| International Journal of Computer Applications |
| Foundation of Computer Science (FCS), NY, USA |
| Volume 187 - Number 47 |
| Year of Publication: 2025 |
| Authors: Dimitrios Papakyriakou, Ioannis S. Barbounakis |
10.5120/ijca2025925785
|
Dimitrios Papakyriakou, Ioannis S. Barbounakis . Deep Learning for Edge AI: SqueezeNet CNN Training on Distributed ARM-based Clusters. International Journal of Computer Applications. 187, 47 ( Oct 2025), 6-17. DOI=10.5120/ijca2025925785
The increasing demand for lightweight and energy-efficient deep learning models at the edge has fueled interest in training convolutional neural networks (CNNs) directly on ARM-based CPU clusters.
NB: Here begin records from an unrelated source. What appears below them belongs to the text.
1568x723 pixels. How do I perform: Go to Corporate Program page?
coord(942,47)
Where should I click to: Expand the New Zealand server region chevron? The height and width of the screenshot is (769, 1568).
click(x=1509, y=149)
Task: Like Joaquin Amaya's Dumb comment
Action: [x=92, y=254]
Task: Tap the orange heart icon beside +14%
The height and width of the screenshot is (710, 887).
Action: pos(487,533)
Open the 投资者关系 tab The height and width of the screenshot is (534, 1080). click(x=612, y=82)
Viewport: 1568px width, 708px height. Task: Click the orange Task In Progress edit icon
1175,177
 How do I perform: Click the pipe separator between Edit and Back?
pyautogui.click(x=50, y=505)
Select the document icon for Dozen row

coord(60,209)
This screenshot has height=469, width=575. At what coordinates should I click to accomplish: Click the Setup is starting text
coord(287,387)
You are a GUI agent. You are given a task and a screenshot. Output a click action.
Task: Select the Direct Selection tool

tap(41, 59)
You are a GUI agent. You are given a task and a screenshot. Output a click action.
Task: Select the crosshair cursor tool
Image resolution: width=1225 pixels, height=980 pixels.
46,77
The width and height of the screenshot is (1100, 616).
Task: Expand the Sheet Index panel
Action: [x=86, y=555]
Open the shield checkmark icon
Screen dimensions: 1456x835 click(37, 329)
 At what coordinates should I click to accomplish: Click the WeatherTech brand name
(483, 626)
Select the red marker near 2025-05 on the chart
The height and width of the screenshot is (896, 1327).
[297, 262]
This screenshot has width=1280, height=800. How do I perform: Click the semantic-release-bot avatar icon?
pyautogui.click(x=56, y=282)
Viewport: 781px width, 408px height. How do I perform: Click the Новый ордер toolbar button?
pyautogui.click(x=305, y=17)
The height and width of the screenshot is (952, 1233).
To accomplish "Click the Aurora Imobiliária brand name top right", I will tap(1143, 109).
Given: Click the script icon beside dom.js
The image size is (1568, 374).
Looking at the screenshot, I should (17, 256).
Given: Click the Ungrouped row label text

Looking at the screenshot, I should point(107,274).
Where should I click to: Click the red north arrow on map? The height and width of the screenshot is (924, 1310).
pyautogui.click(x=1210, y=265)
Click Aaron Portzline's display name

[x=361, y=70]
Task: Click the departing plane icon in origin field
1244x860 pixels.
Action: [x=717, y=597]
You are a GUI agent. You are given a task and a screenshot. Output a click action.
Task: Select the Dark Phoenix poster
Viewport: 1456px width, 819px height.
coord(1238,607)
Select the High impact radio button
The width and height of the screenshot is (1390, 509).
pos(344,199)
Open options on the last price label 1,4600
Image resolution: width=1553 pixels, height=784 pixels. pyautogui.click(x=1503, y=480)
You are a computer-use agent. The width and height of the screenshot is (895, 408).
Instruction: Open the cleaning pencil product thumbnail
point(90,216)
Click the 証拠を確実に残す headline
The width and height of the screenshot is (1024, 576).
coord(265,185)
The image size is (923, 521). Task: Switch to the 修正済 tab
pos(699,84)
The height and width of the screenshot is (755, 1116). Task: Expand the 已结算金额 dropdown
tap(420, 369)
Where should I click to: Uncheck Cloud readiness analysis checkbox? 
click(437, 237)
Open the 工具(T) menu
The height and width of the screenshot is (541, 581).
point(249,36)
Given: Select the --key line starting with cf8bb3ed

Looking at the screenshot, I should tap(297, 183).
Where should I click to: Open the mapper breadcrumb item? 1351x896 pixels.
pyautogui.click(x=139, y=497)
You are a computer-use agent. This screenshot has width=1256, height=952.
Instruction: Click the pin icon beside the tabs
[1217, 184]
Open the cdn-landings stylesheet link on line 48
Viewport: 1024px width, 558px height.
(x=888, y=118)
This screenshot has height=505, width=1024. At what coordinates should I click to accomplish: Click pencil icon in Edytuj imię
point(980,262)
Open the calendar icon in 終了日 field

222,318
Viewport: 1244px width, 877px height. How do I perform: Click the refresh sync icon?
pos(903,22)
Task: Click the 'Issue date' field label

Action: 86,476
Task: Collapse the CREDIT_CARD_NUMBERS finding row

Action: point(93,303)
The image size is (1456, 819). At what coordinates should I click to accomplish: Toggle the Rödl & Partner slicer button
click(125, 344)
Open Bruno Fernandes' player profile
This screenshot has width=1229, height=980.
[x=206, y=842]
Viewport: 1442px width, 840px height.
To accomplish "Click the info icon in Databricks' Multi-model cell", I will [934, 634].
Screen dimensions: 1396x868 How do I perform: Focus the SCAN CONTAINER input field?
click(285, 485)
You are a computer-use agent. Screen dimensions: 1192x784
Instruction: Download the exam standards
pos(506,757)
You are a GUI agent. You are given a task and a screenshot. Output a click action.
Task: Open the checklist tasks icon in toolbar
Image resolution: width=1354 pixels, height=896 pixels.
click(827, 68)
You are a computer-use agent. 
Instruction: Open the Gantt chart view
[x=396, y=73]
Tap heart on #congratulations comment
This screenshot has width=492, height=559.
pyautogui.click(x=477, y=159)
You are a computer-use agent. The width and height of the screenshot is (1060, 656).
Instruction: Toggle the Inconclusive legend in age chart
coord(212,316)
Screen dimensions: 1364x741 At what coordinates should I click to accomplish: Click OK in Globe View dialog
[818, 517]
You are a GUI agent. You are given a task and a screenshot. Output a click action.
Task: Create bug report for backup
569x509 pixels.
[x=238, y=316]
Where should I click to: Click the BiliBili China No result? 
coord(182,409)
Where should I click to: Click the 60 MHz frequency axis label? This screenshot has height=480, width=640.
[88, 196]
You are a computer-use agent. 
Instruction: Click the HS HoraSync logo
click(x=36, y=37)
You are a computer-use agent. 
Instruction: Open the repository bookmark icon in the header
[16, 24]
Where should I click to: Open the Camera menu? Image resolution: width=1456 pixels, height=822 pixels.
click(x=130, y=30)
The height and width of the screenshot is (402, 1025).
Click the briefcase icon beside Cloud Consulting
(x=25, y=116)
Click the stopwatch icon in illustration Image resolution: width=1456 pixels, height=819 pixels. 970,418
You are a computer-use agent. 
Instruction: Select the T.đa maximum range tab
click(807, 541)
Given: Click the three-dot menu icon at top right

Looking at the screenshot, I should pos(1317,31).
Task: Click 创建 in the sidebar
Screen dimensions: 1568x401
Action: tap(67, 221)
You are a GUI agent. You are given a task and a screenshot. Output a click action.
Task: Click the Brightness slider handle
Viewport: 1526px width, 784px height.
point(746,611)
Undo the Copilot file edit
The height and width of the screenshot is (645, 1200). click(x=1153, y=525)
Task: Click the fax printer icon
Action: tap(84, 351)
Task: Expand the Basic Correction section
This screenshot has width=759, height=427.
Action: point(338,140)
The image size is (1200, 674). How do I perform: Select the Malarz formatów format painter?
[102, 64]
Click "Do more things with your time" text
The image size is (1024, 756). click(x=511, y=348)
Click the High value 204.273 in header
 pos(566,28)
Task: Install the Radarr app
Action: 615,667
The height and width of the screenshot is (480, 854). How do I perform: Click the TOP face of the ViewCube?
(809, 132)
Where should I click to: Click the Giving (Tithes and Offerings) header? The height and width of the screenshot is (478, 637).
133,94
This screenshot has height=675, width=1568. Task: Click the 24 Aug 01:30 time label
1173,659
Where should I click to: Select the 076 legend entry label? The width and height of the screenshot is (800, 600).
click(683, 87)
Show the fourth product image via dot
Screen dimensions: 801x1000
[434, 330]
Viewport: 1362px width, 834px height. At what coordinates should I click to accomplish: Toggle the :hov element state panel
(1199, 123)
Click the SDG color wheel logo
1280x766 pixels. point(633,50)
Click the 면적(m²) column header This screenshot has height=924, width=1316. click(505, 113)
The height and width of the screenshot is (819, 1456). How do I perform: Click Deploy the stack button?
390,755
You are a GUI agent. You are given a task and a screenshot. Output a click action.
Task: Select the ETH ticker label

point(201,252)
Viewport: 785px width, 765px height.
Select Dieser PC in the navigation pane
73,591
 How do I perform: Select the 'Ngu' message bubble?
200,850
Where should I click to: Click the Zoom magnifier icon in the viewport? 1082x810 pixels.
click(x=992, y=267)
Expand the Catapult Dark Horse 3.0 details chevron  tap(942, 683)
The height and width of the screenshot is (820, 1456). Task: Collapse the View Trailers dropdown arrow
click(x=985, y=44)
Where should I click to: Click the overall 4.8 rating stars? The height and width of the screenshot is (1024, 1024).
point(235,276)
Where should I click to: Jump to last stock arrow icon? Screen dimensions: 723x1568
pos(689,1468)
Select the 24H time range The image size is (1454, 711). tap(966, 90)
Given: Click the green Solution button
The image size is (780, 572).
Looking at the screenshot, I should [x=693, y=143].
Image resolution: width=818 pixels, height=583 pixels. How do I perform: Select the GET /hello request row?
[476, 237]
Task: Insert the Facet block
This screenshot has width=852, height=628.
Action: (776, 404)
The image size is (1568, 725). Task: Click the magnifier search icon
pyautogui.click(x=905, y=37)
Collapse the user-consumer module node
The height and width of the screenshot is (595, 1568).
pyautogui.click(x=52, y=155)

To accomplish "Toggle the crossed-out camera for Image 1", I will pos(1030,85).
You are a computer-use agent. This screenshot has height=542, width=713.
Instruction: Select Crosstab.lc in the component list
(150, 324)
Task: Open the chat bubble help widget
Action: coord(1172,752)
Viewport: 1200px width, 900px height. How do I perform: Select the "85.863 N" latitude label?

This study examines the feasibility and performance constraints of distributed training for the compact SqueezeNet v1.1 architecture, implemented using an MPI-based parallel framework on a Beowulf cluster composed of Raspberry Pi devices. Experimental evaluation across up to 24 Raspberry Pi nodes (48 MPI processes) reveals a sharp trade-off between training acceleration and model generalization. While wall-clock training time improves by over (11×) under increased parallelism, test accuracy deteriorates significantly, collapsing to chance-level performance (≈10%) as data partitions per process become excessively small. This behavior highlights a statistical scaling limit, beyond which computational gains are offset by learning inefficiency. The findings are consistent with the statistical bottlenecks identified by Shallue et al. (2019) [11], extending their observations from large-scale GPU/CPU systems to energy-constrained ARM-based edge clusters. These findings underscore the importance of balanced task decomposition in CPU-bound environments and contribute new insights into the complex interplay between model compactness, data sparsity, and parallel training efficiency in edge-AI systems. This framework also provides a viable low-power platform for real-time SNN research on edge devices.